Others believe that the breed originated from the cross-breeding of the Soft-Coated Wheaten Terrier and the BedlingtonTerrier, with perhaps a bit of Irish Terrier or Wolfhound blood in the mix.
How the Kerry Blue Terrier breed was isolated within Ireland for so long remains a mystery today. The breed only became known in American and England around the 1920s, and then became a popular show dog after a bit of grooming helped to calm a somewhat disheveled appearance. The Kerry Blue Terrier was recognized by the AKC in 1924.
Typically, the Kerry Blue Terrier's coat ranges in color from deep-slate-gray blue to light-blue gray. The coat is soft and wavy, even on the verge of curly in some. The breed has no undercoat; hair is textured much like that of human hair so there is no seasonal shedding. Generally speaking, this breed will grow to a height of approximately 17 to 20 inches, with males being slightly taller than females. Most Kerry Blues weigh between 30 and 40 pounds as adults.
While puppies are almost always black, they will develop the gray or "blue" color gradually, usually over a span of two years. With small, dark eyes and V-shaped ears, the head is in good proportion to the body, which is medium-sized and muscular. A long neck that widens toward the shoulders gives Kerry Blue Terrier puppies a somewhat graceful look. A black nose with wide nostrils and a flat skull are other common physical characteristics of the breed.
Intelligent and full of energy, the Kerry Blue Terrier is not an ideal pet for those who lead a sedentary lifestyle. This dog needs to play, and wants to be a full member of the family. If you intend to give your pet lots of attention rather than leave him alone fenced in most of the time, the Kerry Blue is an excellent choice for you.

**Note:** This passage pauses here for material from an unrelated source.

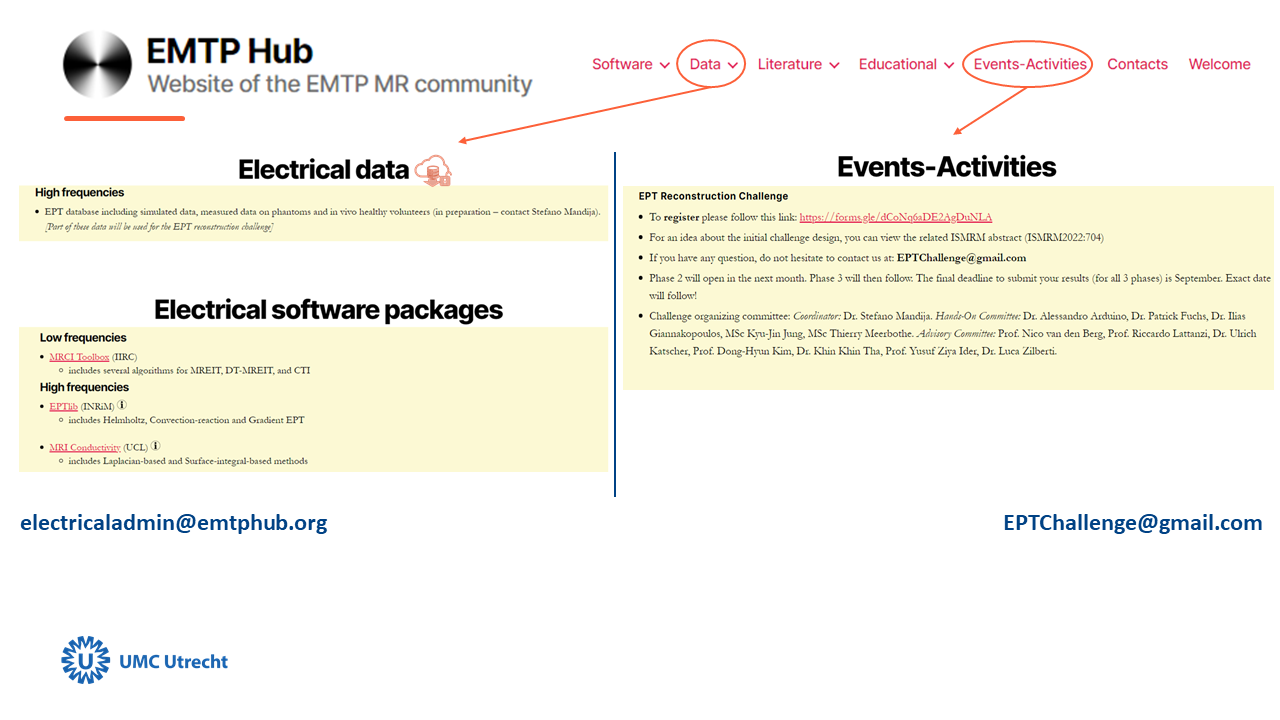The image size is (1280, 720).
Task: Open the Data dropdown menu
Action: (711, 64)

While it enjoys playing, it is not particularly fond of rough handling or excessive teasing. Your pet may also be headstrong and moody, which is why it's important to place him in obedience training early on. Yet, other characteristics of the breed such as affection and loyalty make it a good choice for families with children. However, other pets may bring out the Kerry Terrier’s aggressive side.
A rural or suburban environment is ideal for this breed. A contained, securely fenced area in a spacious yard is important, as Kerry Blue Terrier puppies need plenty of room to run and engage in physical activity. But it's best to keep your pet restrained so that he or she won't be tempted to chase other animals. Apartment living is not the ideal environment for this breed, although it is acceptable if you're dedicated to taking your pet for walks on a daily basis. Because this breed is so highly energetic, frequent exercise is a must.

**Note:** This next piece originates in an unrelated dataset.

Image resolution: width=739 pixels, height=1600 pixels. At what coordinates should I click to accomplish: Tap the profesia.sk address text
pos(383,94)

In general, the Kerry Blue Terrier has a life span of about 12 to 15 years. It is common for the females of the breed to have 4 to 8 puppies per litter.

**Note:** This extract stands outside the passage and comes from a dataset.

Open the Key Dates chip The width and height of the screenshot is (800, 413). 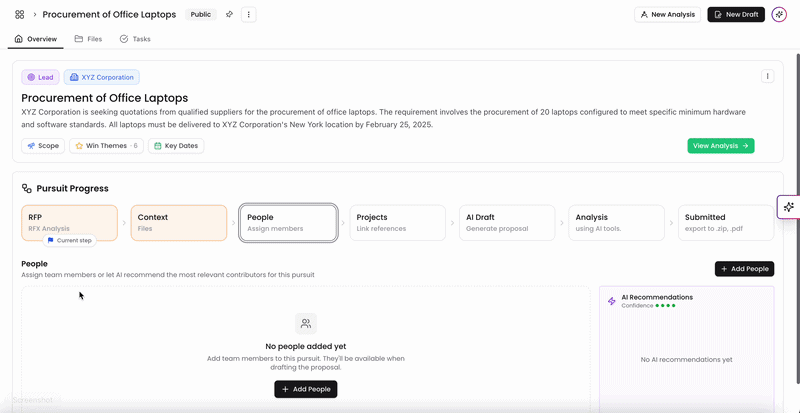tap(176, 145)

Common health issues include cataracts, tear deficiencies, blood disorders, hip dysplasia, keratoconjunctivitissicca (dry eyes), cerebellar abiotrophy and entropion, a condition in which the eyelid folds inward, causing the lashes to irritate the cornea due to rubbing. A skin disorder, spiculosis, is one in which abnormally thick hairs are produced that are also referred to as bristles or spikes. Overall, health issues are rare and the Kerry Blue Terrier is a fairly healthy breed.
Because the breed's hair continues to grow throughout the year with minimal shedding, regular grooming is important. Frequent brushing and clipping about once every six weeks will keep your pet's coat clean and healthy. Brushing with a steel comb helps remove loose hair and knots. Bathe your pet about once every four to six weeks. Nails should be clipped on a regular basis. It's also important to check your pet's teeth, ears and eyes for signs of infection and built-up dirt.